● PROBLEM:
Would you please transcribe the listing exactly, with no images?

● DATA IN THIS EXERCISE:
________________

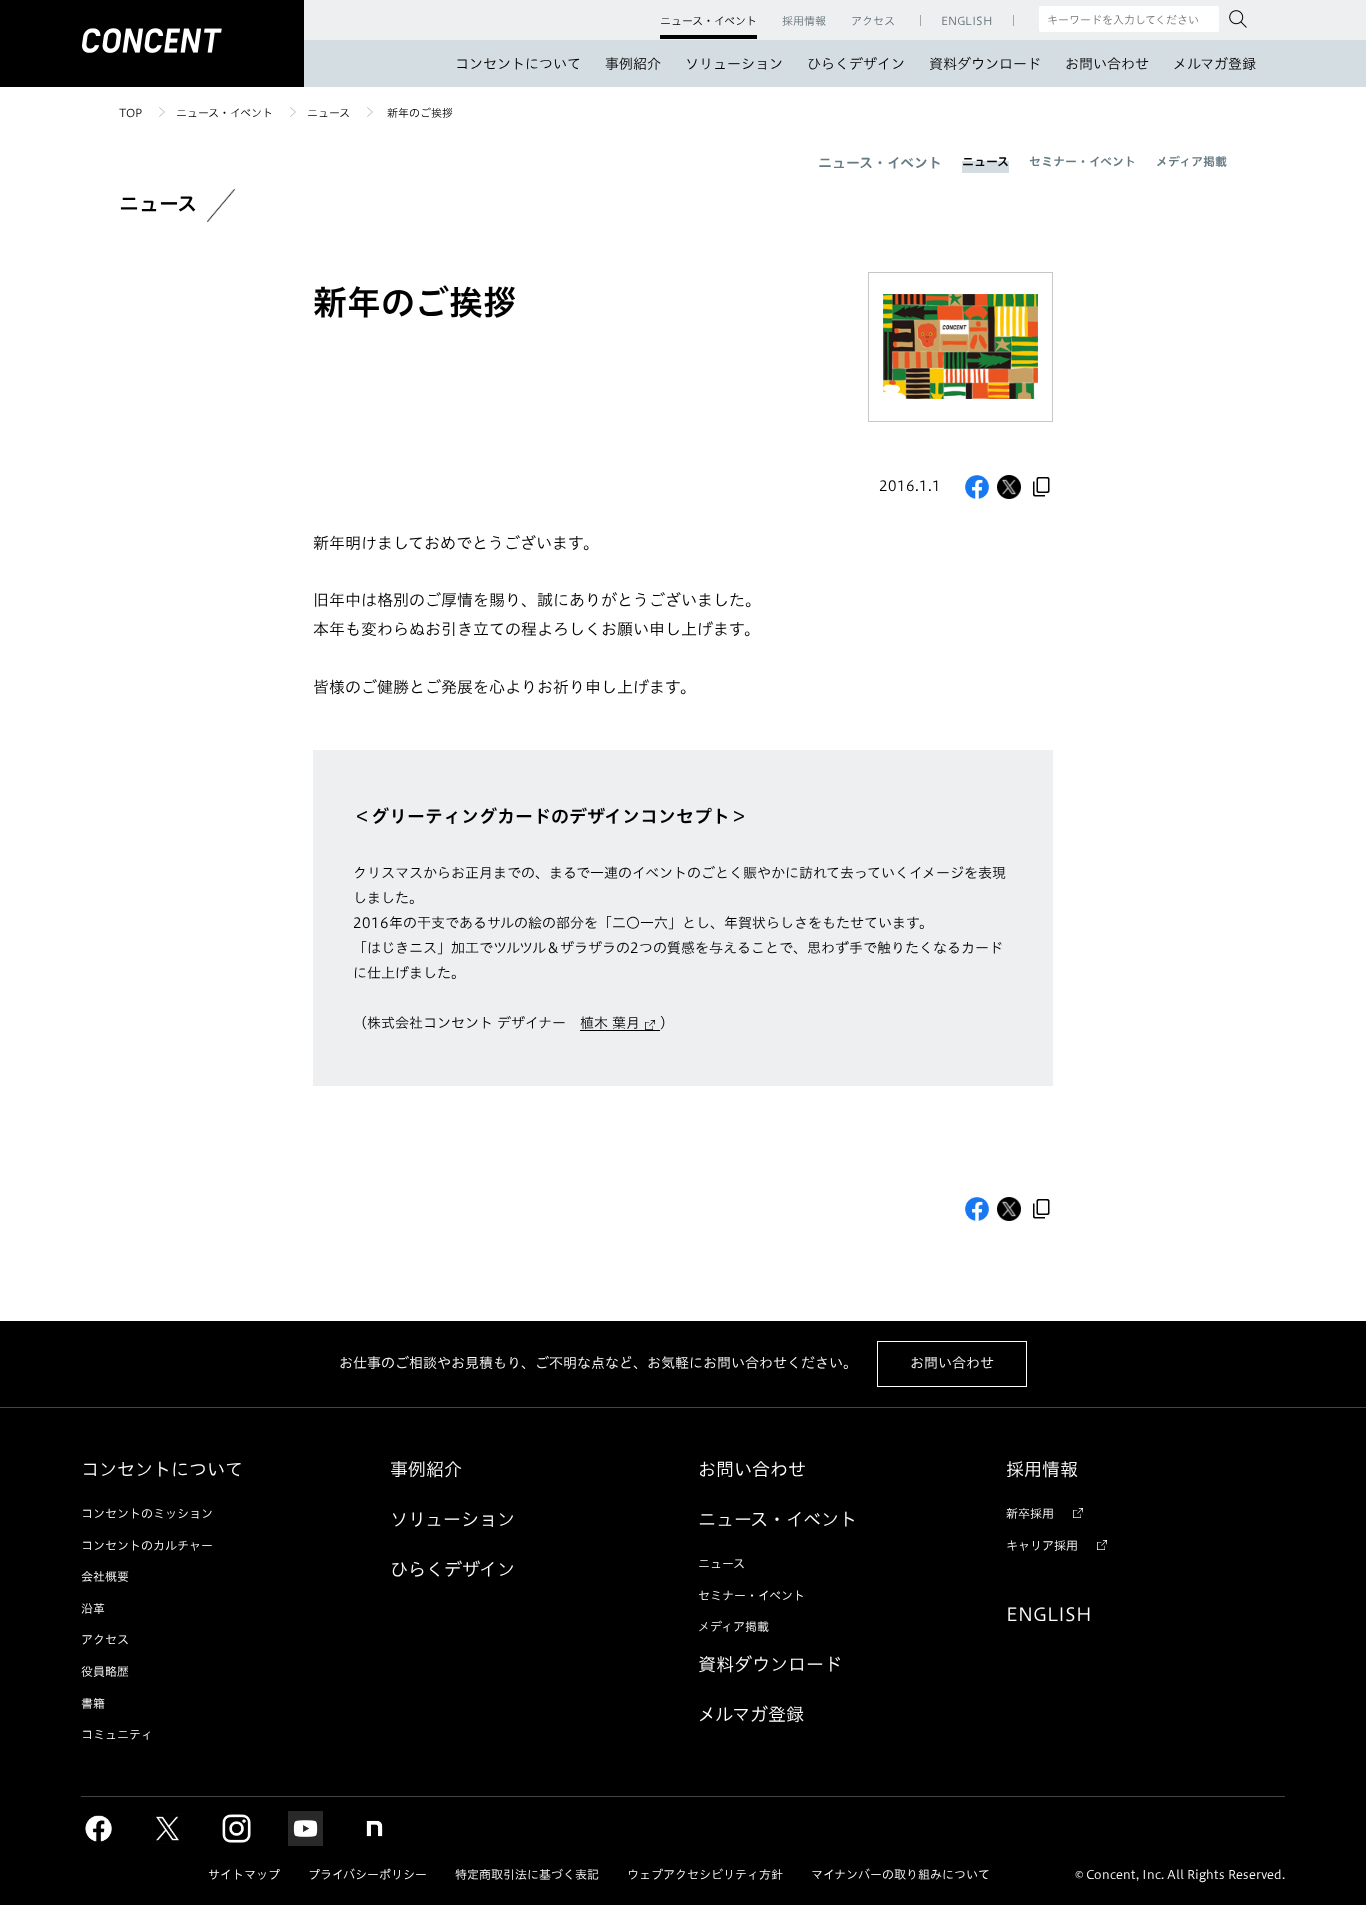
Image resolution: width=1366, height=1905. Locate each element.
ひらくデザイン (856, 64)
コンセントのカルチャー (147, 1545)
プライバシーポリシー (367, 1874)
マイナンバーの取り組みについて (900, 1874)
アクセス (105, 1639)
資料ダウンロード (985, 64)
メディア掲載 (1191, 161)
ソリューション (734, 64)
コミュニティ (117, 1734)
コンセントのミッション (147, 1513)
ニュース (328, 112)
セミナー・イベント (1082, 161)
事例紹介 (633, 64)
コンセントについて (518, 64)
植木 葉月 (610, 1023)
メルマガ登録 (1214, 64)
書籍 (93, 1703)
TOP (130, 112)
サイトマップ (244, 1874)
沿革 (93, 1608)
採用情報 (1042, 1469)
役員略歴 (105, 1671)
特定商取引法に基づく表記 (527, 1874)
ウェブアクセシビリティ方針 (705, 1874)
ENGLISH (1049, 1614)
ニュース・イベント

________________

● RESULT FOR THIS EXERCISE:
Image resolution: width=1366, height=1905. Locate each element.
ひらくデザイン (856, 64)
コンセントのカルチャー (147, 1545)
プライバシーポリシー (367, 1874)
マイナンバーの取り組みについて (900, 1874)
アクセス (105, 1639)
資料ダウンロード (985, 64)
メディア掲載 (1191, 161)
ソリューション (734, 64)
コミュニティ (117, 1734)
コンセントのミッション (147, 1513)
ニュース (328, 112)
セミナー・イベント (1082, 161)
事例紹介 (633, 64)
コンセントについて (518, 64)
植木 葉月 (610, 1023)
メルマガ登録 (1214, 64)
書籍 (93, 1703)
TOP (130, 112)
サイトマップ (244, 1874)
沿革 (93, 1608)
採用情報 (1042, 1469)
役員略歴 (105, 1671)
特定商取引法に基づく表記 (527, 1874)
ウェブアクセシビリティ方針 (705, 1874)
ENGLISH (1049, 1614)
ニュース・イベント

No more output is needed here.